Projected life expectancy at age 65
At the same time, long-term fertility rate projections mean a much smaller working-age population to pay for the State Pension.
The enormous costs of delaying an increase in the State Pension age (more than £60 billion if we delay to the mid 2040s, according to our friends at the IFS) make clear the sheer scale of the trade-offs at stake in this debate.
For Government to realise its ambition of an “affordable” pension system in the long-term, there will need to be some form of cost constraint. There are three main options for achieving this.
First, increasing the age at which it is received. People now spend up to a third of their lives in retirement – this was never the intention. In 1908, when the State Pension was first introduced, life expectancy was nearly 30 years lower than the age at which it began being paid, and only 24% of people reached the age to receive it. With people receiving this transfer for potentially decades, taking an increasing share of public spending, it is therefore a legitimate question to ask whether receipt should be tied to life expectancy. Particularly when we know the old-age dependency ratio is set to increase further, with stark implications for the intergenerational fairness of the State Pension.
Second, toughening entitlement. Payment is based on National Insurance Contributions (or Credits) – one option would be to revisit work history eligibility, raising the bar for what qualifies an individual to receive the full State Pension. Even more radical, the Government could target the State Pension at those on lower incomes, effectively means-testing it, as in other countries.
Third, reducing its generosity. The triple lock means that, in the long-term, the OBR estimates that the State Pension will increase in value at a faster rate than earnings – that doesn’t seem very fair.
For the State Pension to be genuinely sustainable, and continue to support people in retirement, some combination (or indeed all) of these options are going to have to be on the table. The alternative is a State that provides healthcare and pensions, and very little else.
This week also saw the Health and Social Care Select Committee publish its long awaited report into the autonomy and accountability of Integrated Care Systems (ICSs). If you don’t know what these are, they’re now the chief commissioning bodies within the NHS and therefore responsible for spending around £120 billion of public money. So making sure they are as effective and accountable as possible is vital.

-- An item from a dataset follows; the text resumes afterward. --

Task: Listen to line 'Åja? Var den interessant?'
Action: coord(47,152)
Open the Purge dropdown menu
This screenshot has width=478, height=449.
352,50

The report makes some familiar claims: our health system remains too top-down and NHS England and the Department of Health and Social Care tend to be meddling micro-managers rather than helpful facilitators of a more devolved approach. The top line solution to this problem is to re-conceive the role of the centre — making it responsible for setting outcomes-based targets and letting local systems get on with the job.

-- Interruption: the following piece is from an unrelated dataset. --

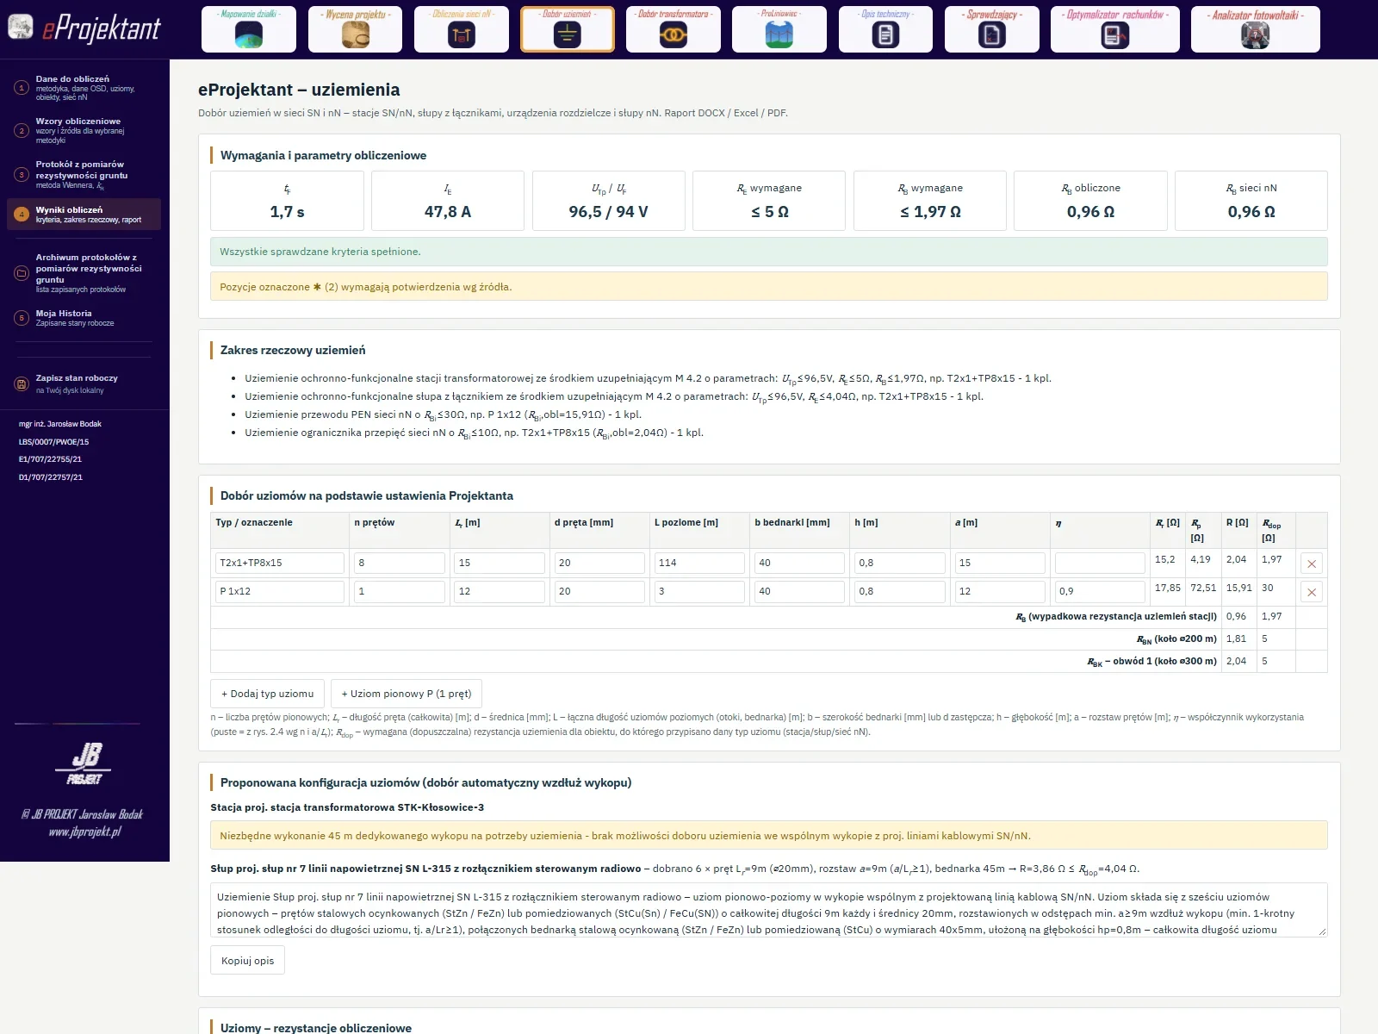Click the eProjektant logo

pyautogui.click(x=85, y=28)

The report is strong on culture — how do we make local authorities and the NHS work more effectively together and how do we build “system” rather than organisational leadership? — but light on more nuts and bolts detail. Answers to thorny questions about aligning financial incentives between healthcare providers and making sure that governance structures truly make ICSs “partnerships of equals” are dodged. To us this feels a missed opportunity for the main parliamentary scrutiny body to highlight key shortcomings in the model. Perhaps Particia Hewitt’s review on the same topic, due out next Tuesday, will fill that void.
Onto the reads…
First up, we’ve been looking at the results of the British Social Attitudes survey, on the public’s satisfaction with the NHS. The headline? Satisfaction has fallen again, to a new record low of only 29% (a 7 percentage point decrease on last year). This trend is reflected across practice areas, with GP services, A&E and NHS dentristry all recording their lowest ever satisfaction. Waiting times were cited as the main reason for dissatisfaction. Interestingly, however, and for the first time ever, when asked how people would prefer funds were raised if the NHS needed more money, the most popular response was that the NHS “needs to live within its own budget”.

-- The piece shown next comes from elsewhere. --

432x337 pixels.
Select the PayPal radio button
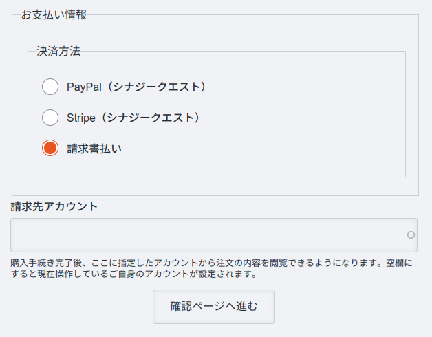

Secondly, a new academic study from the Cambridge Journal of Evidence-Based Policing on Met Police misconduct hearings. One of the key demands made by the new Commissioner Mark Rowley — as well as several other senior policing leaders — is that chief officers be given greater control over these hearings, so that they can sack officers who act in inappropriate ways. At present, these hearings are run by Legally Qualified Chairs (LQCs), who some senior police officers believe are a soft touch. This new study provides some evidence that they might be right: hearings chaired by Chief Officers resulted in dismissal 47% of the time, while LQC hearings did so at only 34%. It's hardly a definitive answer — after all, it only covers the Met from from 2014-18 — but it suggests chief officers might be onto something here.
Finally this week, we had the publication of the Government’s long-awaited and timely white paper on the future of AI regulation. At 91 pages, it’s less strategy and more anthology. Rather than creating a new regulator, the emphasis here is on joining up the approach of existing regulators — underscored by five key principles (from “appropriate transparency and explainability” to “safety, security and robustness”). As the white paper says, having a coherent regulatory framework will be vital to building public trust and boosting innovation. But, with concerns around the powers and effectiveness of existing sector regulators, the key question going forward will be whether these “non-statutory” principles are sufficient, given the immense risks posed by artificial intelligence.